Given two KGX graphs, returns a new KGX graph that is the union of the two input graphs,
with any edges between nodes repeated for aother nodes with the same subject and object id
.
The engine of the first graph is used for the new graph.

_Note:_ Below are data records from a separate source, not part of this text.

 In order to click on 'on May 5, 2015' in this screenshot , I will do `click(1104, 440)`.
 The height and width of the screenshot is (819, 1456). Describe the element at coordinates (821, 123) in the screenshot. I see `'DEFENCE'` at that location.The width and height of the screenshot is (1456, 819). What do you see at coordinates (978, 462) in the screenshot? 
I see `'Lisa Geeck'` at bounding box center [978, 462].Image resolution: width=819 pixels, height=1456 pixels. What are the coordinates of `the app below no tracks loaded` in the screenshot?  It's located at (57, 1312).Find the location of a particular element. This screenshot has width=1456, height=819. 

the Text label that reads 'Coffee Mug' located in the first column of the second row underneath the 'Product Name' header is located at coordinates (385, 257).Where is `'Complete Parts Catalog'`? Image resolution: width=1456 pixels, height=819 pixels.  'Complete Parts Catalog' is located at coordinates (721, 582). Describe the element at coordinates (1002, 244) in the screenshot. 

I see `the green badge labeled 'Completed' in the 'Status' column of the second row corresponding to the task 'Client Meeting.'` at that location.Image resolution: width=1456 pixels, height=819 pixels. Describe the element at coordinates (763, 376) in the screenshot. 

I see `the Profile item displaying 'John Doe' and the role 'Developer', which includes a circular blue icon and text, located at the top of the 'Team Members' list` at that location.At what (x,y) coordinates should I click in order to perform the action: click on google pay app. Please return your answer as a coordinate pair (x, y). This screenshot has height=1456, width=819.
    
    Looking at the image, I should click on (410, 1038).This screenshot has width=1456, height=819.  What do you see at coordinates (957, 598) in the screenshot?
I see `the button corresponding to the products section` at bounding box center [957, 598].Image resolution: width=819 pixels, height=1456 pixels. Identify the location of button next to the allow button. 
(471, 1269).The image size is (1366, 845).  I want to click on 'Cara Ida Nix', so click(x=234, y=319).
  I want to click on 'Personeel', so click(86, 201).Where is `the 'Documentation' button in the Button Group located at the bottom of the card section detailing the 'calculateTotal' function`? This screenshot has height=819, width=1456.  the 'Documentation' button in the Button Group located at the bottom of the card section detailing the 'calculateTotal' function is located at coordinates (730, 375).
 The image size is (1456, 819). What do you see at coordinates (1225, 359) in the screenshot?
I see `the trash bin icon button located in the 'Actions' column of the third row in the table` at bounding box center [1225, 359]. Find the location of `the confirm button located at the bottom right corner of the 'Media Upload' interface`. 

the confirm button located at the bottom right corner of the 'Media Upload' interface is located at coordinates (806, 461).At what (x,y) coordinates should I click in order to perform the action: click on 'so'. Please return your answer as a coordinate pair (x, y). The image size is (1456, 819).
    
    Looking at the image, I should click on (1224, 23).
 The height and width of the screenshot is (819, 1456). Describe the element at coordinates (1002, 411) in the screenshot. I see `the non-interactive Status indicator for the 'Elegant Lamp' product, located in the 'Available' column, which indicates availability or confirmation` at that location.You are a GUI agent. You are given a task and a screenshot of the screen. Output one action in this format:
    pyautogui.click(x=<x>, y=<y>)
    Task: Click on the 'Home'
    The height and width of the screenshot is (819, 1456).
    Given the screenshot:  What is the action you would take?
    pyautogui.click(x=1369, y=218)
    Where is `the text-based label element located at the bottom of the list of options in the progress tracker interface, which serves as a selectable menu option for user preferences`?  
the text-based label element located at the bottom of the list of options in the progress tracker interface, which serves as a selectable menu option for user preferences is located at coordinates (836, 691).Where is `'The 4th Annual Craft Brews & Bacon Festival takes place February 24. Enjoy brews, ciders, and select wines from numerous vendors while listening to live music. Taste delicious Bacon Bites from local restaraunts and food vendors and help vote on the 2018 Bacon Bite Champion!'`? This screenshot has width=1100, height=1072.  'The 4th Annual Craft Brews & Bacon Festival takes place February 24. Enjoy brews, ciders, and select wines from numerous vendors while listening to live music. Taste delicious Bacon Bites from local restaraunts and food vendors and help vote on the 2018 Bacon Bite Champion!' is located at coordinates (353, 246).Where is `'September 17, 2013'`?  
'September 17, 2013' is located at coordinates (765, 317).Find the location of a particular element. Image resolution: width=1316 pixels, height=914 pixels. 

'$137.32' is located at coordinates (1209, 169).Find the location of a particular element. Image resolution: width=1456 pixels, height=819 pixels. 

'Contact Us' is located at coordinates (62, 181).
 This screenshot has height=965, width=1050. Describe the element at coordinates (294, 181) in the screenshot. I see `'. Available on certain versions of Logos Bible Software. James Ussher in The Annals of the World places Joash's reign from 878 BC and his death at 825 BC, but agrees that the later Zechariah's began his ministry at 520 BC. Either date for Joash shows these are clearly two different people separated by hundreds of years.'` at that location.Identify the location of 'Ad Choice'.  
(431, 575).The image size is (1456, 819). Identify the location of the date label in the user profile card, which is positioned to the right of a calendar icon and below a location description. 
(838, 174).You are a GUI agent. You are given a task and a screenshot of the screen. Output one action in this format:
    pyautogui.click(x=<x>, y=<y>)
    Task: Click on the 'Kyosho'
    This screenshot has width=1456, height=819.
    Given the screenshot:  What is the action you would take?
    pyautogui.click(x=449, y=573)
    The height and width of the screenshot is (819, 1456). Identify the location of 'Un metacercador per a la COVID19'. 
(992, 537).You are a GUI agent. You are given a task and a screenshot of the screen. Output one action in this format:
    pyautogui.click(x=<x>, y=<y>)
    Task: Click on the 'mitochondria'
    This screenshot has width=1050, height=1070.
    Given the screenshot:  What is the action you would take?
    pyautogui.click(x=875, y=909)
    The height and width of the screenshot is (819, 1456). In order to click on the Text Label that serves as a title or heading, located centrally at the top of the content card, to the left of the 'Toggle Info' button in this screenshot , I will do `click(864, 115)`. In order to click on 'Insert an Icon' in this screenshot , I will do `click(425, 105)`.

kg_join(graph1, graph2, ...)
A tbl_kgx()
graph
This function first computes new node and edge data, by taking the full natural join of
node and edge data from the two input graphs, and then keeping unique rows. Note that nodes with
the same id
that differ in any shared column are effectively kept as separate, taken
to represent the same entity in different contexts. (However, a node with an additional property will be
merged with a node without that property, as defined by the natural join.) In these
cases, any edge that connects to one of these nodes is also valid for the other node, and so the
method repeats edges across nodes with the same id
.
## Using example KGX file packaged with monarchr
filename <- system.file("extdata", "eds_marfan_kg.tar.gz", package = "monarchr")
engine <- file_engine(filename)
eds_and_phenos <- engine |>
fetch_nodes(query_ids = "MONDO:0007525") |>
expand(predicates = "biolink:has_phenotype",
categories = "biolink:PhenotypicFeature")
marfan_and_phenos <- engine |>
fetch_nodes(query_ids = "MONDO:0007947") |>
expand(predicates = "biolink:has_phenotype",
categories = "biolink:PhenotypicFeature")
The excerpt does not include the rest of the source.